— Begin —

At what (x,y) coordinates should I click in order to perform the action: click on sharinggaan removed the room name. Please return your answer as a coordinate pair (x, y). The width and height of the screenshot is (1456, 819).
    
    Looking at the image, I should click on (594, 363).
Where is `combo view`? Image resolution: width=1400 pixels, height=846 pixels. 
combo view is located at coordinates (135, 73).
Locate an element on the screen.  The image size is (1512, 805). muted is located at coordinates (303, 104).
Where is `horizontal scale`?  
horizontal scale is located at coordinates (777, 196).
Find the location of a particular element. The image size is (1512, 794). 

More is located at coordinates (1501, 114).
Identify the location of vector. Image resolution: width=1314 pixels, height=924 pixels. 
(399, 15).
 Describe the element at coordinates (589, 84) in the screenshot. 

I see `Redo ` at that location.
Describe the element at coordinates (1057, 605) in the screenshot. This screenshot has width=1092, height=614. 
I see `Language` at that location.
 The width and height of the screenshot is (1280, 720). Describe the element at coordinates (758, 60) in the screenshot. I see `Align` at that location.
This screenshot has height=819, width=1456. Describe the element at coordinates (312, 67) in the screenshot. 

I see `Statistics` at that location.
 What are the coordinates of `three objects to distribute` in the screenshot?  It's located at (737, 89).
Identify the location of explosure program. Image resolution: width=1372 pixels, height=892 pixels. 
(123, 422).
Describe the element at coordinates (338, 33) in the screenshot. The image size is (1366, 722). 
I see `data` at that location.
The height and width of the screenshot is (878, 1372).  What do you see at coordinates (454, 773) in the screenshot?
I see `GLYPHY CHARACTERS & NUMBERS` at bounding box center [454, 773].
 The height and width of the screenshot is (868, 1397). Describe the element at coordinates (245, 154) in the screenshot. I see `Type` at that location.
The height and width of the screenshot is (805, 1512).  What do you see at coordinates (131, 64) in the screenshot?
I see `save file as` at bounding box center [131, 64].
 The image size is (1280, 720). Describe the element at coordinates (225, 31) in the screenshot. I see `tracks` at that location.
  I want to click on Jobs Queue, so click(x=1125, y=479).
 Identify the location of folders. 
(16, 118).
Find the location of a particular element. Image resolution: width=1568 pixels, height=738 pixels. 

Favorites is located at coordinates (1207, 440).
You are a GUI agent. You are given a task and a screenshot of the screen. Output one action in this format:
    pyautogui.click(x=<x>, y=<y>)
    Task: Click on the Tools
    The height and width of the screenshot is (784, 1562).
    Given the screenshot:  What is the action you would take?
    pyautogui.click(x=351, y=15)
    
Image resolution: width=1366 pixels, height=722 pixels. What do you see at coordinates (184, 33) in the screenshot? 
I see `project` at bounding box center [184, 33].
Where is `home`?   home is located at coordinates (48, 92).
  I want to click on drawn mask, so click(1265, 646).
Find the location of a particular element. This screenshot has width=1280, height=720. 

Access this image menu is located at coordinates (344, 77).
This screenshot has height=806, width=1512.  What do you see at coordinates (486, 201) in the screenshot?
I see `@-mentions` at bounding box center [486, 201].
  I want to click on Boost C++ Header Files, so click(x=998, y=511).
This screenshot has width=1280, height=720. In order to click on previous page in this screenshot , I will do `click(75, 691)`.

— End —

» **Task**
Show each line of the listing above that contains the string "pixels", treating uppercase and lowercase letters as distinct.

» **Complete response**
Where is `combo view`? Image resolution: width=1400 pixels, height=846 pixels. 
Identify the location of vector. Image resolution: width=1314 pixels, height=924 pixels. 
Identify the location of explosure program. Image resolution: width=1372 pixels, height=892 pixels. 
Find the location of a particular element. Image resolution: width=1568 pixels, height=738 pixels. 
Image resolution: width=1366 pixels, height=722 pixels. What do you see at coordinates (184, 33) in the screenshot? 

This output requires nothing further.